2. A intervenção não tem lógica, mas tem intenções. Basicamente, sugere que se há crimes de ódio contra imigrantes é porque há demasiados imigrantes, sobretudo demasiados imigrantes indocumentados, e dificuldades de integração destes. É verdade que se não houver imigrantes dificilmente haverá crimes contra imigrantes. O senhor de La Palice não diria melhor. Ironias à parte, o que está em causa nas declarações do autarca do Porto é, em primeiro lugar, responsabilizar a vítima pela agressão de que foi alvo. Deixam entrar gente a mais, ainda por cima pobres, e depois do que é que estão à espera? Uma variação óbvia do clássico, põem-se a jeito com aqueles decotes e depois queixam-se do quê?

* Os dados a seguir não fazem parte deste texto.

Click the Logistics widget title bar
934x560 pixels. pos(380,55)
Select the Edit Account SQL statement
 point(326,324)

3. Em segundo lugar, a intenção de aproveitar um contexto emocional turvado pelo discurso de ódio para questionar a política de imigração que deu origem à AIMA. Reafirme-se: não há qualquer relação entre um crime contra imigrantes e a política de imigração, independentemente da bondade ou do maior ou menor sucesso desta. Nenhuma relação a não ser a que, oportunisticamente, se quis criar para, deslocando a atenção para o domínio das emoções, afirmar uma tese sem ter que argumentar em sua defesa ou provar os seus fundamentos. Um banal truque de retórica, demasiado usado nos discursos populistas.

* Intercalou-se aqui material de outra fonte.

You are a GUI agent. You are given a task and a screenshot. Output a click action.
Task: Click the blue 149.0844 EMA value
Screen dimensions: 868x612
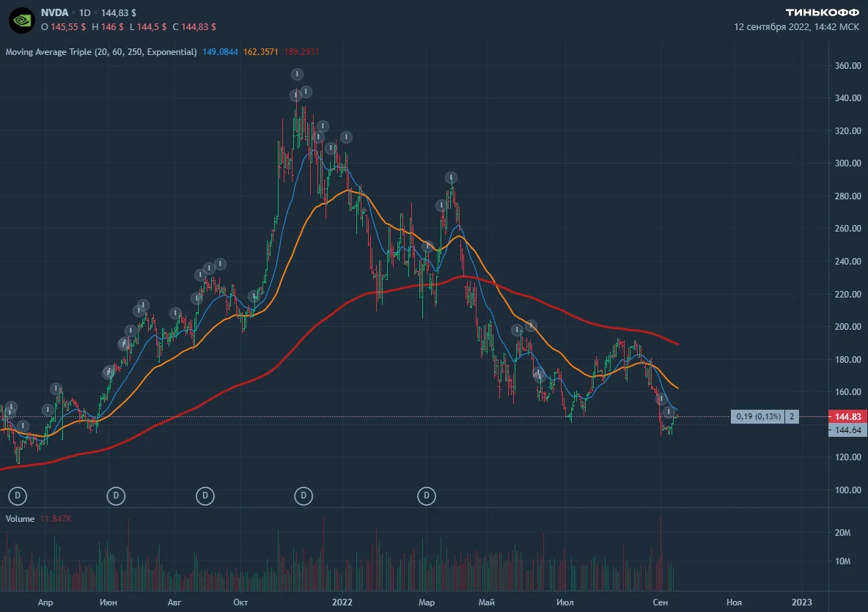coord(221,52)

4. Mas vamos à discussão sobre a AIMA, uma boa ideia com dificuldades em se concretizar mas que merece ser defendida. A criação da agência, cujo objetivo central é o processamento da documentação dos imigrantes, teve por base uma ideia simples que já afirmei nas páginas deste jornal: a imigração não é um assunto de polícia. Separar as funções de documentação das de controlo policial das fronteiras, misturadas no antigo Serviço de Estrangeiros e Fronteiras (SEF), foi e é uma boa ideia. E nada tem a ver com um alegado descontrolo nas entradas de imigrantes. Aliás, esse controlo é feito, na fronteira, sobretudo pela PSP, que herdou as competências do SEF para tal, e nos serviços consulares do Ministério dos Negócios Estrangeiros, a quem cabia e cabe a emissão de vistos de entrada em território nacional.

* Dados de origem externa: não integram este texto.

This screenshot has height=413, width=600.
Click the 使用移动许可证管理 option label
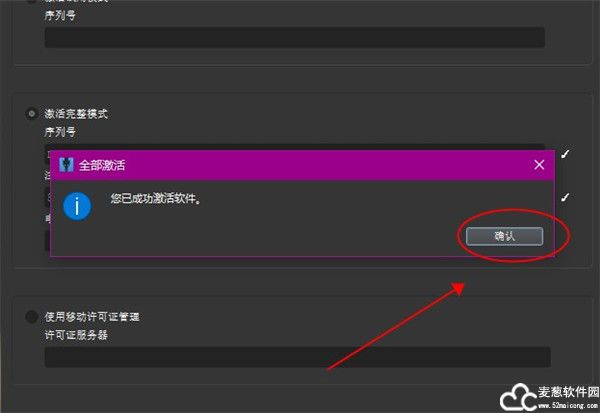(x=92, y=317)
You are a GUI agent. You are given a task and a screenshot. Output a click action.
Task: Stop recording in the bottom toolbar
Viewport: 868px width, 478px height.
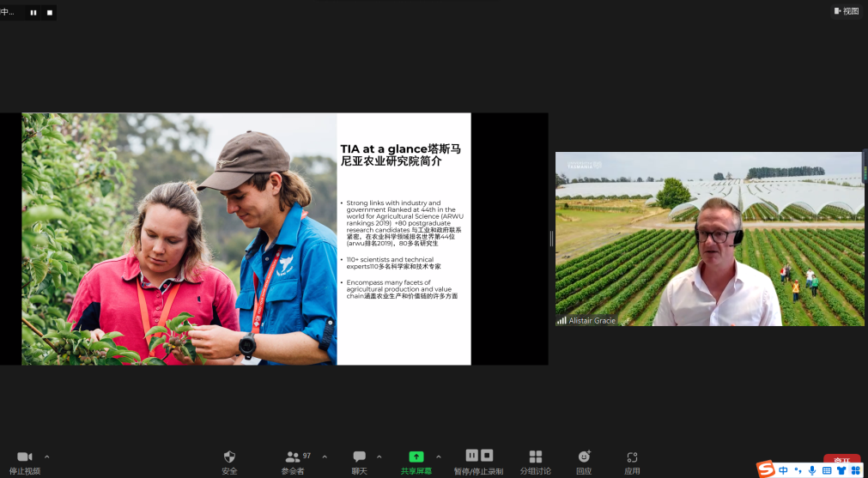point(487,456)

Ou seja, a AIMA começa por nada ter a ver com o alegado descontrolo que se afirma existir. A AIMA ficou com as funções de documentação que estavam no SEF, herdando deste serviço não só aquelas funções como os recursos humanos que as executavam. Não ficou com o controlo das fronteiras nem com a emissão de vistos que permite regularizar a imigração desde a sua origem.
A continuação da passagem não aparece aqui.